エルフは世界樹を信仰の対象にしているが、王族であるソフィーでもそんな役目を知らないようだ。

同じく信仰の対象であった精霊が、何故かエルフの王族に役目を語らなかったようだ。

なんとなく大精霊神がソフィーの名乗りに不快な態度を示した理由が分かったような気がする。

エルフたちは自らの本当の役目を知らずに生きていることになる。

「ちなみに、生命の泉が精霊に必要と言いましたが、地上の精霊たちはどうしているのですか?」

先日聞いたトーニスの言葉にアレンは疑問に思っていたことがある。

『地上の精霊は、世界樹から溢れる命の力を浴びるか、世界樹の実を食べて存在を維持しておるの』

精霊たちは恵みを地上に振りまきながら、自らも世界樹の恩恵に預かっているらしい。

「さて、泉泥棒を見つけないとな」

「そうね。こんなに広い泉だもの、皆ばらけましょう」

アレンの言葉にセシルは泡の中で散って探すように言う。

「じゃあ、私が進んでほしい場所をお願いします」

『……分かった。どちらに行きたいか言うのじゃよ』

泡は結構なスピードで移動できるが、カスピ海ほどの広さがある。

アレンはトーニスに移動先を伝える先役を務め、効率よく何か不審なものがないか調べることにする。
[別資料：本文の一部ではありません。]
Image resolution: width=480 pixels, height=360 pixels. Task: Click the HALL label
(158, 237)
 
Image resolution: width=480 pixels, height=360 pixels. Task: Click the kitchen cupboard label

マップを埋める感覚で怪しいものがないか探して、半日ほどの時間が過ぎた。

「おい!! あんなところに洞窟みたいなのがあるぞ!!」

ルークが少し離れたところに泉の壁に大穴を見つける。

「そちらに行ってみてください」

『……うむ、分かったのじゃ』

トーニスが穴の目の前まで移動した。

「この洞窟、随分深いですわね」

果てしなくまっすぐ先まで続いている大穴が視界の先まで続いていた。

ソフィーが目を凝らすと、突き当たることもなくまっすぐ先まで続いている。

「お! この先に雫泥棒がいるに違いないぞ!!」

「そうね。行ってみる価値はあるんじゃないない?」

ルークもセシルもそうだと言う。

「じゃあ、この先に進んでください」

『うむ、分かったのじゃ。とばすぞい!』

泡がギリギリ入れるほどの大きさの穴に進むことにする。

グングン速度を上げてまっすぐ空いた泉の洞窟をアレンたちは進んでいく。

「おいおい、どこまで進むんだよ」

何十キロ進んでも終わりのない洞窟にルークは動揺している。

枝分かれも何もないままさらに数百キロメートル進む。

しかし、煌めく泉の雫によって遥か先まで見えるのだが、視界に変化はなく続いていく。

さらに1000キロメートルを超えてアレンたちは泡の中をどんどん進んでいく。

(まるで、隣の大陸へ移動するほどの距離だな。まあ、地上に世界樹は2本あったし)

アレンは横穴があった時点でなんとなくこの先に何があるのか気付いていた。

「アレン、これって、もしかして……」

アレンの次にセシルがこの穴の意味に気付いたようだ。

ようやく横穴が終わり、広い空間に出てきた。

「おい、何か広場が先にあるぞ、って、なんだ、こいつも精霊獣か!!」

セシルの言葉を打ち消すようにルークは移動した先の変化に気付いた。

洞窟の先の空間に入るや否や、モササウルスのような精霊獣と思われる者がアレンたちを睨んでいる。

『グルアアアアアアアア!!』

水を振動させる巨大な雄叫びを上げ、アレンたちに向かってくるのであった。